The first section gives a run down of the differences between flying under FAA rules and CAA rules. These alone are enough to make me want to book the next available flight to Tampa: cheap flying, helpful controllers, ease of access to airports even large commercial ones. For those of us used to the 'can't do' mentality prevalent in British flying, this is all a revelation. Imagine, you dial a freephone number to the local Flight Service Station and you can talk to a real live weatherman who gives you a free in depth briefing on the weather you are likely to encounter on your flight. You want to fly in to Tampa International; sure why not?

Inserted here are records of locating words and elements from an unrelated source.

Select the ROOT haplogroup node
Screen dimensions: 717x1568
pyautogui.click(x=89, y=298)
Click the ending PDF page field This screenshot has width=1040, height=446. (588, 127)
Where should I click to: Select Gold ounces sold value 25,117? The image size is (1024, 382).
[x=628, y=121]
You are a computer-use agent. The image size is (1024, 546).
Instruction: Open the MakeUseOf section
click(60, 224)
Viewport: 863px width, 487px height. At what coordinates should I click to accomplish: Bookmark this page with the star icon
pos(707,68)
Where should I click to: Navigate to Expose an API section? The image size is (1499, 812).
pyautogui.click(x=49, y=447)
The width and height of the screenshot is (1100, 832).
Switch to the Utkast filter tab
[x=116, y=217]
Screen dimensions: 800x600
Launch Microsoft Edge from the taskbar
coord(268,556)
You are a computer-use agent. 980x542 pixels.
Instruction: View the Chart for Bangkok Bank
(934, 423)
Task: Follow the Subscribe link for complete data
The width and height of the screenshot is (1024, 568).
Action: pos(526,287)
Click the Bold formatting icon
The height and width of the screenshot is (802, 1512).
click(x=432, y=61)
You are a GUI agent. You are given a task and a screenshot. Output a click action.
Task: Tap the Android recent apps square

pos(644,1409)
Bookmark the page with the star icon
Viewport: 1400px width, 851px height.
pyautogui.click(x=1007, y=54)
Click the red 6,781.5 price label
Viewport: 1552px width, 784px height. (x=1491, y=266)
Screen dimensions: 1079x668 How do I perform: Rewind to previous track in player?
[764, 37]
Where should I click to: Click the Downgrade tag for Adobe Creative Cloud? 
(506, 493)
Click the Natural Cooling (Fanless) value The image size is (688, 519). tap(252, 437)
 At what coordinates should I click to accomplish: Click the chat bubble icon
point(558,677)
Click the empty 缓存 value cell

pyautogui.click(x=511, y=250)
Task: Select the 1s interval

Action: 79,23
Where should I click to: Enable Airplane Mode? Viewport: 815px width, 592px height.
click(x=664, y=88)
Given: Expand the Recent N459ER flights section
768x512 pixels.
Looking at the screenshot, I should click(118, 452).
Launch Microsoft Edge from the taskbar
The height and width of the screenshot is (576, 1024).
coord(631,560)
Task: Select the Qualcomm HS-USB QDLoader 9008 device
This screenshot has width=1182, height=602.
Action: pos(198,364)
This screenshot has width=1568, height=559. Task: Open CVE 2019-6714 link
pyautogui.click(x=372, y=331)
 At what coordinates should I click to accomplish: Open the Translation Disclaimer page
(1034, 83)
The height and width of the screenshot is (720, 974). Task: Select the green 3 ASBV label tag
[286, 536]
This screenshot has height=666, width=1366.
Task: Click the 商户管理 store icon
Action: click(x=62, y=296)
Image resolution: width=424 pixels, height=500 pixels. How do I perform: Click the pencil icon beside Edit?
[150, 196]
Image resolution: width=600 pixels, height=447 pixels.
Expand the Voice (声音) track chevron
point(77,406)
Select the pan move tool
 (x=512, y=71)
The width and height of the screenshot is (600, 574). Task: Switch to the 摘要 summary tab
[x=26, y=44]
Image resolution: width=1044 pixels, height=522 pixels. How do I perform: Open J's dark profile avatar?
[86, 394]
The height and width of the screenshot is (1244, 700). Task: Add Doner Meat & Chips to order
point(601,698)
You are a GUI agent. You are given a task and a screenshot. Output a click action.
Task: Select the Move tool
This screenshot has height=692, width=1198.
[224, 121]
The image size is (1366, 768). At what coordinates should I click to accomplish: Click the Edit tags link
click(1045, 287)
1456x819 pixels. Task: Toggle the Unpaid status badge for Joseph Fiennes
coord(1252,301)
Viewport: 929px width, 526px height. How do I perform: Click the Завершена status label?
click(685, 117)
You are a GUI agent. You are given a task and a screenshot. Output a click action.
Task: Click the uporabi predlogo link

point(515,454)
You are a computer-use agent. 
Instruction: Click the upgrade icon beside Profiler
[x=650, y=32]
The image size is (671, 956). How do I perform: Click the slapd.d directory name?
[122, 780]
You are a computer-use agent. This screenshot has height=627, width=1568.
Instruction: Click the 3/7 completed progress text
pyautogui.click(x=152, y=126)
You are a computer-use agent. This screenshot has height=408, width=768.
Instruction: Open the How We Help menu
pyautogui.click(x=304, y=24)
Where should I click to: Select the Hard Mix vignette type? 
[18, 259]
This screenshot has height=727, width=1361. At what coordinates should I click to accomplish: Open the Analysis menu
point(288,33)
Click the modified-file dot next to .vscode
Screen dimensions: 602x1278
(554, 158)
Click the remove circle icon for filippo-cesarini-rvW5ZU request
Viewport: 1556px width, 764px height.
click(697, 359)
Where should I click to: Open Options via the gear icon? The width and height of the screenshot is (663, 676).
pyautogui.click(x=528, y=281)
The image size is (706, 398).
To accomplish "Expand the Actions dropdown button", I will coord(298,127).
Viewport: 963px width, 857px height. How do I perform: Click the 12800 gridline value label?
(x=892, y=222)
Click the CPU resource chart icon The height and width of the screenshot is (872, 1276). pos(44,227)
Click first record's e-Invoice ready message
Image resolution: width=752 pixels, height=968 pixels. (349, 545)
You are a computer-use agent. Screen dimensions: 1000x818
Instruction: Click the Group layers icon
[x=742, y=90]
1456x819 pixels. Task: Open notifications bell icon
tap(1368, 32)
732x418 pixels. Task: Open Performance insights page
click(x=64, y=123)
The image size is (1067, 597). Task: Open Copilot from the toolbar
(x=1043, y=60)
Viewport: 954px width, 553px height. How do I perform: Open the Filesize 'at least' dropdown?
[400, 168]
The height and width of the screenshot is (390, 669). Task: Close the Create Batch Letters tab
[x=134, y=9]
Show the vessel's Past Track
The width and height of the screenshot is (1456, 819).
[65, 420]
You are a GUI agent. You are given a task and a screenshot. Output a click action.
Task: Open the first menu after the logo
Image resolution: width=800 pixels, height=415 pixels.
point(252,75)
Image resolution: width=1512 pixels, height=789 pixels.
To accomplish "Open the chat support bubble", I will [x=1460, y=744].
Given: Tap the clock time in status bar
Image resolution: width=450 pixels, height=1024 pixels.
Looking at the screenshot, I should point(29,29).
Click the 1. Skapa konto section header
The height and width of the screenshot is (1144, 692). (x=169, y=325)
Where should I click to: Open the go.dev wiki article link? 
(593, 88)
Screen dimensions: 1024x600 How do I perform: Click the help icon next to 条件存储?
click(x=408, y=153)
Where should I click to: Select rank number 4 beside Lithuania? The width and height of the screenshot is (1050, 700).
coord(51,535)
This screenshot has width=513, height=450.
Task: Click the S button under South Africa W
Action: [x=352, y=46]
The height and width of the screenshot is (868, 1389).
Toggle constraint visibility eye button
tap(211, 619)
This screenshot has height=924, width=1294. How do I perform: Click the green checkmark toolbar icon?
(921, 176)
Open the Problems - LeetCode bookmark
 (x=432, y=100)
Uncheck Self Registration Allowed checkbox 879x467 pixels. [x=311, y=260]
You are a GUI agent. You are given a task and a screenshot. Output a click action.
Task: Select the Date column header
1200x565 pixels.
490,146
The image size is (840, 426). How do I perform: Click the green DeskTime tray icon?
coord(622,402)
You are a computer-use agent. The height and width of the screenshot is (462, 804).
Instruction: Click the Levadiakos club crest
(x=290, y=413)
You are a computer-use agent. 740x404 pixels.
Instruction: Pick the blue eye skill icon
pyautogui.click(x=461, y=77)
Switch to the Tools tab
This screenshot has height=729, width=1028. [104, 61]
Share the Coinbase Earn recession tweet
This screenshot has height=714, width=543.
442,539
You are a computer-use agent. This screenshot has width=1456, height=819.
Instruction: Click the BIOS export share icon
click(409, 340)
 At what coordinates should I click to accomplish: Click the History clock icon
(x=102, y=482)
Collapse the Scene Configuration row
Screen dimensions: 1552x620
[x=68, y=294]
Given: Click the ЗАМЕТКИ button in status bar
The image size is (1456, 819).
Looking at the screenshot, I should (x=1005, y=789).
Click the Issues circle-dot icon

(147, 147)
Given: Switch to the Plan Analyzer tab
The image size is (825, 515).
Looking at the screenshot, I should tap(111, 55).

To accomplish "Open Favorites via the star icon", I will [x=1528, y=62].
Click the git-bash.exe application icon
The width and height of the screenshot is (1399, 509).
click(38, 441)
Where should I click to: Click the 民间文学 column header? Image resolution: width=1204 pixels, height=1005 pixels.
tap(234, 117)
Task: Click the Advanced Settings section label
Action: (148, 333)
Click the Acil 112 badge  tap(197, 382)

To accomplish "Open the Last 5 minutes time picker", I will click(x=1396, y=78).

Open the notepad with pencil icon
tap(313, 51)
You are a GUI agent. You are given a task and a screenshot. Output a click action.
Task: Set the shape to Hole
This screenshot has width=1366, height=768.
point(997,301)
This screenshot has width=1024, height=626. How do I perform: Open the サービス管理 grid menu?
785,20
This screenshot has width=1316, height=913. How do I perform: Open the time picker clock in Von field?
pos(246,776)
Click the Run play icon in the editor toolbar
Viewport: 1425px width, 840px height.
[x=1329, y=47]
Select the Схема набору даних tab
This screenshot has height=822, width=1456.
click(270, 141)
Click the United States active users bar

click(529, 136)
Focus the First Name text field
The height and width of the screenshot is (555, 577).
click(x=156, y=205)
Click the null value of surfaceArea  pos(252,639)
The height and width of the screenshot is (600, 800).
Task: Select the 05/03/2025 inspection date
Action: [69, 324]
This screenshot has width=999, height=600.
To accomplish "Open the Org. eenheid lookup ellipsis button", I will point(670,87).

Just keep an eye out for that 747 landing on the parallel runway! Fast jets use the long runway at St Augustine whilst slower traffic uses the into wind runway all safely and with no air traffic control. Why is it that the FAA assumes pilots have some common sense, whereas the CAA assumes they need to be told what to do and charged for the privilege?
The airfield review provides basic information about 31 airfields throughout Florida plus a guide to nearby attractions, contact numbers and personal recommendations. Some comments will bring back memories for anyone who has been there already, such as the shark’s teeth on the beach at Venice and the excellent if idiosyncratic taxi service at Cedar Key. The latter is described as very small, and having stopped a Mooney six feet from the water’s edge I can only agree with that. The airfield information is a bit sketchy in some cases and, whilst extremely useful as a tourist guide it is no substitute for the latest airport and facility directory (see the review of AOPA's Airport Directory in the June issue).
The final part lists eight aviation museums, how to get there and what to expect when you do. Some of these are on airfields but some are not, and where this is the case the guide lists the nearest airfield but, surprisingly, no details for that airfield.
If you're planning a flying holiday in Florida, buy a copy! Ernie Hoblyn.